I know that its real hard to watch someone take themselves down the tubes. I know because my 2 sisters and 2 brothers make it perfectly clear how they felt. They, and my parents, besides verbally telling me also stopped carrying me. They stopped bailing me out of every issue that my drinking put me in. In your case, it's this business, and unless I miss my guess a slew of other things. I can only imagine how hard it was to do for my family, but if they hadn't, I'd never have got serious about getting sober. Every time my family 'fixed' things right for me, they in effect, told me it was OK for me to do it again. I don't know what's right in your case, only in mine.

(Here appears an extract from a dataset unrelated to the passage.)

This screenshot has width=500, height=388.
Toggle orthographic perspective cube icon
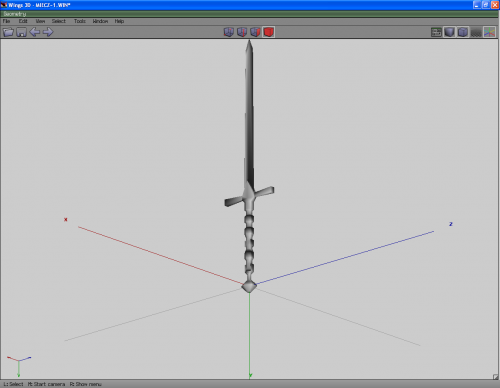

When anyone tries to stop doing something they have been doing for a long time they have to have a real valid reason to do it. For a drunk, they call it hitting bottom. No one can say what someone elses bottom is, because everyone is different. My family, chose to help me find it.

There's a saying in AA, "If you haven't lost everything you value in life...keep drinking...you will". When I lost everything that I was willing to lose, I seriously chose to quit.

Originally Posted by NancyEllen View Post
Anyway, he has never been to AA. How do you get someone to go?

I know the three Cs. I didn't cause it, I can't control it, I can't cure it! Should I just take care of myself and my family and let him take care of himself?

What would you do?
You can't force someone to go to AA. If he's been to detox and if they're doing their job, then they've informed him of 12 step programs and all the other alternatives. About the only other thing you could do, is what my family did. They got all sorts of pamphlets and 'accidentally' left them lying around. I did pick them up and glance through them, although I wasn't happy about it, until my mom told me that she was getting some help for herself because of dad, and I KNEW he had a REAL problem.

But it's important that you be able to do all this safely. I was not the type of drunk that had to hit people to get a point across. Oh, I had a temper, I just didn't get physical with live objects, and my knuckles I broke hitting trees would prove it. YOU have to be safe. Both physically and emotionally. If you can help your brother hit bottom and do this, great. Otherwise, just tell him to take a hike until he's proven that he's serious about getting better.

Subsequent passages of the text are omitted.